Bij ingeschakeld contact branden beide controlelampjes PASSENGER AIR BAG ON en OFF tijdens de zelfdiagnose tegelijkertijd.
ON brandt: De passagiersairbag kan tijdens een ongeval geactiveerd worden.
Na 60 seconden dooft het controlelampje.
ON en OFF zijn gedoofd: De passagiersairbag kan tijdens een ongeval geactiveerd worden.
OFF brandt: De passagiersairbag is uitgeschakeld. Hij wordt bij een ongeval niet geactiveerd.
Als het controlelampje PASSENGER AIR BAG ON gedoofd is, geeft alleen het controlelampje PASSENGER AIR BAG OFF de status van de passagiersairbag aan. Het controlelampje PASSENGER AIR BAG OFF kan continu branden of gedoofd zijn.
Als het controlelampje PASSENGER AIR BAG OFF en het waarschuwingslampje veiligheidssysteem tegelijkertijd branden, mag niemand de passagiersstoel gebruiken. in dit geval ook geen kinderzitjesbevestigingssysteem op de passagiersstoel monteren. De automatische uitschakeling van de passagiersairbag direct bij een gekwalificeerde werkplaats laten controleren en repareren.
Bij een bezette passagiersstoel voor en ook tijdens het rijden en afhankelijk van de situatie de correcte status van de passagiersairbag controleren.
Na de montage van een naar achteren gericht kinderzitjesbevestigingssysteem op de passagiersstoel: PASSENGER airbag OFF moet continu branden.
Als een kind in een naar achteren gericht kinderzitjesbevestigingssysteem op de passagiersstoel wordt beveiligd en het controlelampje PASSENGER AIR BAG OFF is gedoofd, kan de passagiersairbag bij een ongeval worden geactiveerd.
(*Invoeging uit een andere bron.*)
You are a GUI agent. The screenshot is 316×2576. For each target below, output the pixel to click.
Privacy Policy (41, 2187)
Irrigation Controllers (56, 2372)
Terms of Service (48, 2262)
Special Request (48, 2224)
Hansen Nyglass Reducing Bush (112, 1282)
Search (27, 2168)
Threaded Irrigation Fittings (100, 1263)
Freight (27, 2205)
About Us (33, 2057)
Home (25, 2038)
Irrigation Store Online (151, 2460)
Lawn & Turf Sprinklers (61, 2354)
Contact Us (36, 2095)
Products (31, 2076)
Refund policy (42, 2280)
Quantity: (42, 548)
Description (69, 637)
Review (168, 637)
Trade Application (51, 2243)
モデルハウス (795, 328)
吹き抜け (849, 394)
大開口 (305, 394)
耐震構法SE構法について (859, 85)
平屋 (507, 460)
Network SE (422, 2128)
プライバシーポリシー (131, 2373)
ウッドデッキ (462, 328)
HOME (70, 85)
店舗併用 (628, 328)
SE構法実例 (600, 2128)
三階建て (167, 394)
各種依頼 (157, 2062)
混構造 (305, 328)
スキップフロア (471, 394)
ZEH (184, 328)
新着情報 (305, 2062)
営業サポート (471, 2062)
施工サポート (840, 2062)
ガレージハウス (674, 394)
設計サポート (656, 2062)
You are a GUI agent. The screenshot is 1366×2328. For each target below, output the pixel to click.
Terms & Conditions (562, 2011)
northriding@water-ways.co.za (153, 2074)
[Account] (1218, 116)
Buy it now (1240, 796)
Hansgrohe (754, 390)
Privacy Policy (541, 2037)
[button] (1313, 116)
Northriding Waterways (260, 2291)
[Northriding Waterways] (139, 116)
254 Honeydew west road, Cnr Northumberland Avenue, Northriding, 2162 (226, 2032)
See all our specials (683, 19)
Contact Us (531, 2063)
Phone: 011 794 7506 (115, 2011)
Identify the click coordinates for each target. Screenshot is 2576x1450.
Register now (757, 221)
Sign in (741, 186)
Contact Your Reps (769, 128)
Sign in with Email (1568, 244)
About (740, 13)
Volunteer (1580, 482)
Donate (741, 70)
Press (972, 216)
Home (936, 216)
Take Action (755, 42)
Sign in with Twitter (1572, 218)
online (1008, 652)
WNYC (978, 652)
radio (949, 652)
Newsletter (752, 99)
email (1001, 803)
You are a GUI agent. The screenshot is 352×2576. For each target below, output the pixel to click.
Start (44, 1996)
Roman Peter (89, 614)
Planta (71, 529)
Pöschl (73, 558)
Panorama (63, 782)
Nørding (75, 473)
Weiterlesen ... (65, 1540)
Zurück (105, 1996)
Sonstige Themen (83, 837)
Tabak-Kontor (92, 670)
Het kind kan door de airbag worden getroffen.
De passagiersairbag moet uitgeschakeld zijn; dit controleren. Het controlelampje PASSENGER AIR BAG OFF moet branden.
NOOIT een naar achteren gericht kinderbeveiligingssysteem op een stoel met INGESCHAKELDE FRONTAIRBAG gebruiken, want dat kan voor het kind DODELIJKE of ERNSTIGE VERWONDINGEN tot gevolg hebben.
Bij de montage van een kinderzitjesbevestigingssysteem op de passagiersstoel de voertuigspecifieke aanwijzingen in acht nemen meer.
Afhankelijk van het kinderzitjesbevestigingssysteem en het postuur van het kind kan het controlelampje PASSENGER AIR BAG OFF gedoofd zijn. In dit geval mag het naar achteren gerichte kinderzitjesbevestigingssysteem niet op de passagiersstoel worden gemonteerd.
In plaats daarvan het naar achteren gerichte kinderzitjesbevestigingssysteem op een geschikte zitplaats achterin aanbrengen.
Na montage van een naar voren gericht kinderzitjesbevestigingssysteem op de passagiersstoel: PASSENGER AIR BAG OFF kan continu branden of gedoofd zijn, afhankelijk van het kinderzitjesbevestigingssysteem en het postuur van het kind. Altijd de volgende aanwijzingen in acht nemen.
Bijvoorbeeld met delen van het interieur in aanraking komen, als het controlelampje PASSENGER AIR BAG OFF brandt.
Door de airbag worden geraakt, als het controlelampje PASSENGER AIR BAG OFF gedoofd is.
Bij de montage van een kinderzitjesbevestigingssysteem op de passagiersstoel de voertuigspecifieke aanwijzingen in acht nemen meer.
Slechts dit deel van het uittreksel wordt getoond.